The four letter words are more common now. Also look how much higher the percentages are. There’s less variety in the fill of Monday puzzles. “ALOE” and “ARIA” are classic crossword words, not to mention “OREO”.

Saturday:

Percentage Word Length
3.286% ERA 3
2.973% ONE 3
2.973% ETE 3
2.817% TEN 3
2.817% EVE 3
2.817% ETA 3
2.660% IRE 3
2.660% ERR 3
2.660% ERE 3
2.504% OTIS 4
2.504% OLE 3
2.504% ENE 3
2.504% ELL 3
2.504% ELI 3
2.504% ARE 3
2.504% ARA 3
2.504% ALA 3
2.504% ACE 3
2.347% RTE 3
2.347% ICE 3
2.347% ATE 3
2.347% ALE 3
2.191% TSE 3
2.191% TERSE 5
2.191% SRI 3

Lots of three letter words and much lower percentages. “OTIS” is surprising to me, but I don’t do many Saturday puzzles, so who am I to say?

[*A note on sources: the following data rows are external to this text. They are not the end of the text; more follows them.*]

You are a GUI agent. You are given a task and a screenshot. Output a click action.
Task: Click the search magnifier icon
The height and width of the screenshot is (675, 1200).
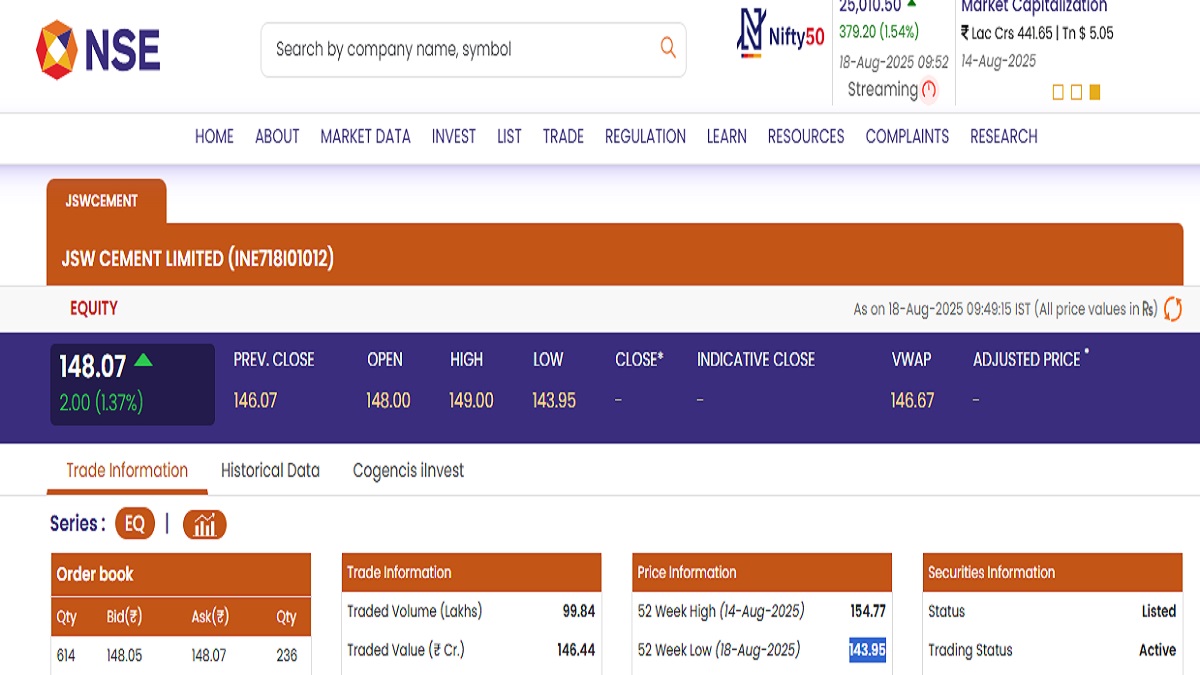tap(668, 47)
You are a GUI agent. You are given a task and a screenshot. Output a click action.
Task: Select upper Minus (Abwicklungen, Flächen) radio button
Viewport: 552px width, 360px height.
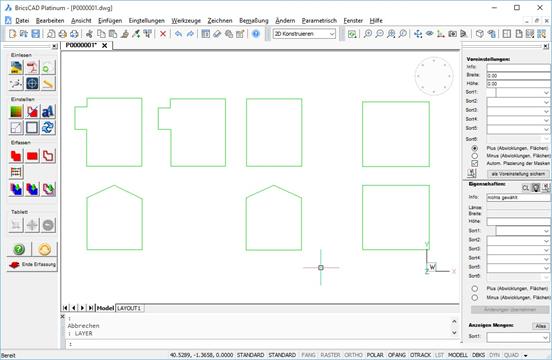coord(475,156)
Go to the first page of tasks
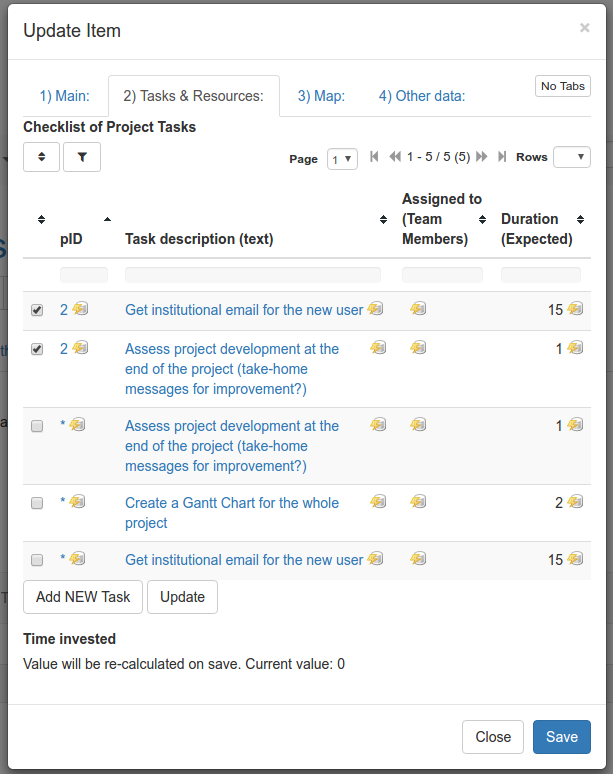The width and height of the screenshot is (613, 774). (x=374, y=157)
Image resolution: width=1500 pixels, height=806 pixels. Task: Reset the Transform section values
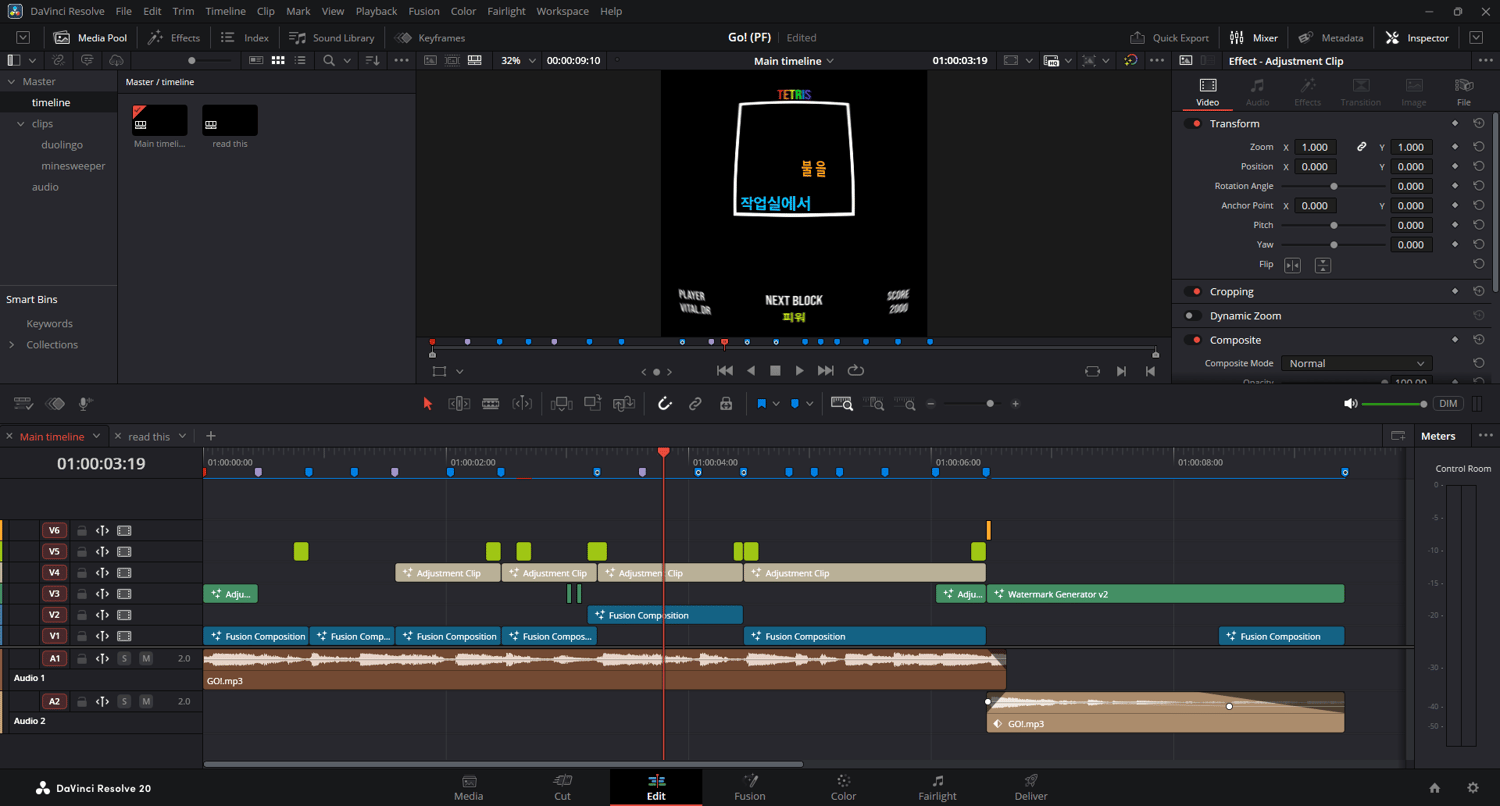[x=1478, y=124]
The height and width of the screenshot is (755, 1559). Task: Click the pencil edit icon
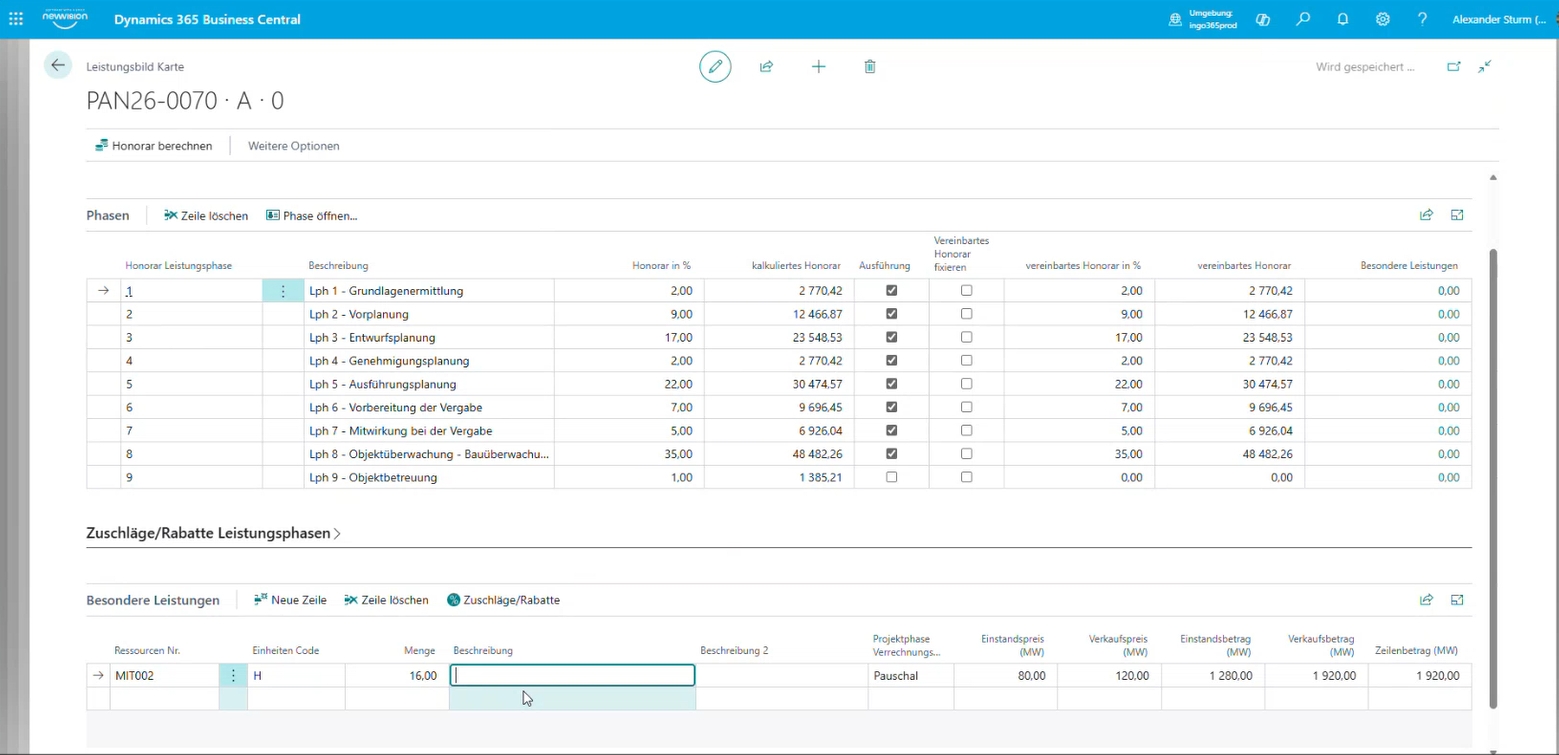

It would be really interesting to combine this with some document frequency numbers for the English language. This would find words which are much more common in crosswords than they are in general, i.e. crosswordese.

I’d include everything necessary to reproduce this here, but the puzzles are not free. See this directory for the program I used to tabulate the statistics and complete word counts, both overall and for each day of the week. The first puzzle in my collection was 2006-10-23 and the last was 2009-01-19.

2 Comments

  1. Mom said,

    December 26, 2009 at 11:24 am

    I enjoyed reading this Dan. Hope Rex Parker gets ahold of it!

  2. Pam D'Angelo (Ben's mom) said,

    January 7, 2010 at 1:41 pm

    What fun to see the numbers behind what I do every day. Thanks for an enjoyable, enlightening post.